Дыхание человека лежащего рядом.
Скажешь, неужели так мало надо для счастья? Действительно мало, лишь толика иллюзии, что я значим, для кого-то. Может потому я не торопился возвращаться из сатрапии, верша дела государства издалека, через десятки гонцов успевал следить за обстановкой во всей империи и направлять течение жизни в нужном направлении. Говорили: я был отличным администратором, великолепным снабженцем, несравненным первым министром. Возможно это и так, а возможно и хитрая лесть, которая сплела вокруг Гефестиона золотую сеть, подогревая моё самомнение. И только единственный титул – титул успешного полководца, пока обходил стороной, много лет ты держал меня на незначительной военной должности – начальник личных телохранителей, командир гетайров, в то время как наши друзья уже возвысились до высших звания, я по-прежнему как недавно прибывший из Македонии юнец, довольствовался ничтожным.
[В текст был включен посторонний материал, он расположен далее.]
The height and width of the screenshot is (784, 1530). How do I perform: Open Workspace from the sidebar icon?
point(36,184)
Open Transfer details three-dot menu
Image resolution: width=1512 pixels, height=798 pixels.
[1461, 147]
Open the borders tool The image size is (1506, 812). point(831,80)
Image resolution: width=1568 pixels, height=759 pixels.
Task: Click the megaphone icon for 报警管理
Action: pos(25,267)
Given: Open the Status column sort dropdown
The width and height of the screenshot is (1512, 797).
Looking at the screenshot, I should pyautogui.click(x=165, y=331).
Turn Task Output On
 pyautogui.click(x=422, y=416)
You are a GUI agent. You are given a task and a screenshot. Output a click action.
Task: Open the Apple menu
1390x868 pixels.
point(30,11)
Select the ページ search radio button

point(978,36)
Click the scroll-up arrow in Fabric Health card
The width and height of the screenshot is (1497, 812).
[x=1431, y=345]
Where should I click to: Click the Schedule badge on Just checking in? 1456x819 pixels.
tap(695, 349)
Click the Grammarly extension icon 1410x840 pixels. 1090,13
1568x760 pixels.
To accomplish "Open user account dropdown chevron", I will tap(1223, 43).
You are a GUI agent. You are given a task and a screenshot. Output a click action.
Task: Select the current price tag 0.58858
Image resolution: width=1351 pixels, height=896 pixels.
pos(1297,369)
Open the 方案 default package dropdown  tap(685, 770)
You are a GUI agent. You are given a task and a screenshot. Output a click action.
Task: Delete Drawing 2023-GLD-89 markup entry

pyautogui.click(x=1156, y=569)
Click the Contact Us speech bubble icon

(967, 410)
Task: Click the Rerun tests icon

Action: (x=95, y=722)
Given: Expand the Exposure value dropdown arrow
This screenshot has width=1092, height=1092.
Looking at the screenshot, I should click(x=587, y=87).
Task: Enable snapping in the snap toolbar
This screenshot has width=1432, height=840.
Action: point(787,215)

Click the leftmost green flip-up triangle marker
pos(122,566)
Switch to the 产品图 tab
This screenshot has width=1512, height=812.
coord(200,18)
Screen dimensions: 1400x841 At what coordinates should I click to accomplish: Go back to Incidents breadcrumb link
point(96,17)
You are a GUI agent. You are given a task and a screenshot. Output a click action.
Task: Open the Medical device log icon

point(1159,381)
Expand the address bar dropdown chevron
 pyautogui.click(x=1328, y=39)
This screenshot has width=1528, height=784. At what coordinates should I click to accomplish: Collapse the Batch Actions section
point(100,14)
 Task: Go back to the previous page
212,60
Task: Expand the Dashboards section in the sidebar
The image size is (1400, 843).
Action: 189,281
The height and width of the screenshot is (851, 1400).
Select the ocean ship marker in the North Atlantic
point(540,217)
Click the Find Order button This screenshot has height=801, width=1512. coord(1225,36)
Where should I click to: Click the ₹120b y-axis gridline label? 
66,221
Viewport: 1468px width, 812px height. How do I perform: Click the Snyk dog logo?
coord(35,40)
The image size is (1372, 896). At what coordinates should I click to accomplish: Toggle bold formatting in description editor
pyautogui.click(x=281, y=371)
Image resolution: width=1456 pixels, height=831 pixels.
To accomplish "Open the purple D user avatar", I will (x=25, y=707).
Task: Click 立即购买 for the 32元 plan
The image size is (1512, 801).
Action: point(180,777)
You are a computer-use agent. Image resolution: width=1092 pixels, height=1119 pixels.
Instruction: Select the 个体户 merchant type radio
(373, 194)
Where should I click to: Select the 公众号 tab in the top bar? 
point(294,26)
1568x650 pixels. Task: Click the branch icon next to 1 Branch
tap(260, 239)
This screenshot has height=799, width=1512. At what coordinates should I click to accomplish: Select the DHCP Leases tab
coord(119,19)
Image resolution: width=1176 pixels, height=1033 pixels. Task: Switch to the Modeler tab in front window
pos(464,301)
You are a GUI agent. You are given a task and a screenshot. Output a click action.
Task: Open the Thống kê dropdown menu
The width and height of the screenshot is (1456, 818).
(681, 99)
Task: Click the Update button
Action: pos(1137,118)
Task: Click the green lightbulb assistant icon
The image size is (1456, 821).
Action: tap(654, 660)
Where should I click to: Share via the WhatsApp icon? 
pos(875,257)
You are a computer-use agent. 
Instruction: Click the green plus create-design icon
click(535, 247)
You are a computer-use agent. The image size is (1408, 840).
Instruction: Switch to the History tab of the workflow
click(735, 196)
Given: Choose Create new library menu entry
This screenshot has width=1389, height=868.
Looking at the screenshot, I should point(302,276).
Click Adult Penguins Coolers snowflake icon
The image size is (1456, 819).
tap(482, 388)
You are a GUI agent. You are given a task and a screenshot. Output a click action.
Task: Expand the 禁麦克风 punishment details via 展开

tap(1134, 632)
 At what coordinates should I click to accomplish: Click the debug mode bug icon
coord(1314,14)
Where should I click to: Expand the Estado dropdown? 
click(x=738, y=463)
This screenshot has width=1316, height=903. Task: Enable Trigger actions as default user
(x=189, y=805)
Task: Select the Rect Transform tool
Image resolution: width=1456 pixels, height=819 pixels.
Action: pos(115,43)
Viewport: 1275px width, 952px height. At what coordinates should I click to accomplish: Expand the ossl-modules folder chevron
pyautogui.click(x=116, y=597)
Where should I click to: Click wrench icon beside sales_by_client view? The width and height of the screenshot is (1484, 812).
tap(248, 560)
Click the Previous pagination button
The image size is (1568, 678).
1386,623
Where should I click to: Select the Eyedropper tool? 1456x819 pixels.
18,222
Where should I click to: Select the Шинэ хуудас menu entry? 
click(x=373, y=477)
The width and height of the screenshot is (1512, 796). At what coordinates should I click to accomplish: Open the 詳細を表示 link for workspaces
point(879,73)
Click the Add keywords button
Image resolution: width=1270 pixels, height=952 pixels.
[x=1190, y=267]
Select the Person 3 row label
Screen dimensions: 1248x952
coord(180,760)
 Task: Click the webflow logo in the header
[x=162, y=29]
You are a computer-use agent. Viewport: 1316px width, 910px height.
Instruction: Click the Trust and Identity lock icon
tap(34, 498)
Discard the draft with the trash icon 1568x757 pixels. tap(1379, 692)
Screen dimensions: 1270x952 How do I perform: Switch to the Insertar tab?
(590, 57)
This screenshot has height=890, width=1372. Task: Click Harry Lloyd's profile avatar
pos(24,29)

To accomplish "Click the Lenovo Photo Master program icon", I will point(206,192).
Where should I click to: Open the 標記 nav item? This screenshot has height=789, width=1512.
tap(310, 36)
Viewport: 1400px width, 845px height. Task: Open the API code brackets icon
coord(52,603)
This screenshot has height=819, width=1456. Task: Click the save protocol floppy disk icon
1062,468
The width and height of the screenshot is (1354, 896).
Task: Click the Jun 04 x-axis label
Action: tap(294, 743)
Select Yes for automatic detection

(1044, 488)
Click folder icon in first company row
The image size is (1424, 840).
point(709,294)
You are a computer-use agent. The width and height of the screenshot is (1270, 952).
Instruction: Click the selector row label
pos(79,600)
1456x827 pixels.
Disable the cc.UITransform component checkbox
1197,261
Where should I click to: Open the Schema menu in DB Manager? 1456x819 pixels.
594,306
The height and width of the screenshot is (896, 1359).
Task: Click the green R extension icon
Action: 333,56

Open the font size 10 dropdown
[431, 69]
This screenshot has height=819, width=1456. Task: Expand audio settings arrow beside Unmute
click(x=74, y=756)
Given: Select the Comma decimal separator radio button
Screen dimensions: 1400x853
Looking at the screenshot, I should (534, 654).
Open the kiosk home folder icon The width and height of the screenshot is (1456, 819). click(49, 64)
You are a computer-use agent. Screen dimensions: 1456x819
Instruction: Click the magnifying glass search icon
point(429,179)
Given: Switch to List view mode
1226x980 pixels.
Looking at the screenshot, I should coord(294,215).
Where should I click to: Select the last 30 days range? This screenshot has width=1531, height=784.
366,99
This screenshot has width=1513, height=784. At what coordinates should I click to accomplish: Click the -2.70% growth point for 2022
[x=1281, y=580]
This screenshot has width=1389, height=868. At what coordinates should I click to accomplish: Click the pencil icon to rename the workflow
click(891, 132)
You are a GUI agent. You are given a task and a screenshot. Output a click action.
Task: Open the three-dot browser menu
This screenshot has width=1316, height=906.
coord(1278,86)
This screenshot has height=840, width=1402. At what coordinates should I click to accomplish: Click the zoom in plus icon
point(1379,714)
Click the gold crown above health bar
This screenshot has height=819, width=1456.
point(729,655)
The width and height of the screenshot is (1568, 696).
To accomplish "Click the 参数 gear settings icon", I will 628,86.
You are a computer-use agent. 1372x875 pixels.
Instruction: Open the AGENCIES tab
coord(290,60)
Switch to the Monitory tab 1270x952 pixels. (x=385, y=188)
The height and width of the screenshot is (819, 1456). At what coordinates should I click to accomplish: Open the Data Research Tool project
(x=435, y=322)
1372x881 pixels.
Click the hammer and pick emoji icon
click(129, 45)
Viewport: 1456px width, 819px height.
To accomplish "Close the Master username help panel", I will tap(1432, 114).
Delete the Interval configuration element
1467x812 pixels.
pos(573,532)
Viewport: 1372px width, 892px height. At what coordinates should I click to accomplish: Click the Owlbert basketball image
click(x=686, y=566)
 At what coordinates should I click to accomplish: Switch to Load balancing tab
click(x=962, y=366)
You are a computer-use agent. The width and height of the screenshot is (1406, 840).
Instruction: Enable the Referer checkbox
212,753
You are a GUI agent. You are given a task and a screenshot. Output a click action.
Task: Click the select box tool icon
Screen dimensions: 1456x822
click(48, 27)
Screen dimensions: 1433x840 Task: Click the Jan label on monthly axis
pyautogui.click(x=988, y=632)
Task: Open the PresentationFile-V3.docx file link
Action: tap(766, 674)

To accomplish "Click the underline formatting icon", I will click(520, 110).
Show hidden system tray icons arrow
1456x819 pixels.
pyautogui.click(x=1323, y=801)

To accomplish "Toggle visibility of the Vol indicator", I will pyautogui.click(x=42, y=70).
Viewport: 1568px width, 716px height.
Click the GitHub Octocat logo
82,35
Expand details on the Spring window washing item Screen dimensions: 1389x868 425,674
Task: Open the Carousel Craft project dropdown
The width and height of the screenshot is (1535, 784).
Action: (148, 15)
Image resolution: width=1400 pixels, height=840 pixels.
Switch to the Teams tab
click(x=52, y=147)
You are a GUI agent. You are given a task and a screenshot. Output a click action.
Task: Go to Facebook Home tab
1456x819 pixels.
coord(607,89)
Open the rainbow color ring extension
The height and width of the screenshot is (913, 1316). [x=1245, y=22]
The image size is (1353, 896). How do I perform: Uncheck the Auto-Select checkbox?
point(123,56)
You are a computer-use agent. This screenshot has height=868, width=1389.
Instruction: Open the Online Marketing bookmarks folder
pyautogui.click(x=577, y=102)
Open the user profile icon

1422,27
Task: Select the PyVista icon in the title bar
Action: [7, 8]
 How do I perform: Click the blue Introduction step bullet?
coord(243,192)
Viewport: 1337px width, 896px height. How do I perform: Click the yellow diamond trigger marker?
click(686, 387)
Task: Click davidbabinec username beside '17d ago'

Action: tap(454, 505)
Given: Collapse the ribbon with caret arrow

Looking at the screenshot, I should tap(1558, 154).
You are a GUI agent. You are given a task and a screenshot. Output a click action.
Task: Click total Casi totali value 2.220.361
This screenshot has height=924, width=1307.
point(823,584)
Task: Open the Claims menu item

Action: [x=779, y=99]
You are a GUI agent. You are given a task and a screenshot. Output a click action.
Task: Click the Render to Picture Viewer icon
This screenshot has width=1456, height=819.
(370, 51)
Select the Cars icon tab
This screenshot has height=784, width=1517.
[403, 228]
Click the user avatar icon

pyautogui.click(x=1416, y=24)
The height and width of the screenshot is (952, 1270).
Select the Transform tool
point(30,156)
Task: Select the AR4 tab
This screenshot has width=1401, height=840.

Молчи. Знаю ты скажешь будто бы нет ничего почётнее быть хранителем царя, человеком имевшим вход к великому правителю и днём, и ночью. Поверенный всех его тайн, и опять я соглашусь, другой бы на моем месте раздулся от спеси. Я же, тяготился почётом и мечтал сбросить заботы, вскочить на коня, как в юности с мечом в руке приумножать славу. Будучи в плохом настроении, излил в письме свою печаль. И не желая поступать разумно, тотчас запечатал его личной печатью, отправил тебе. Ответ не замедлил ждать.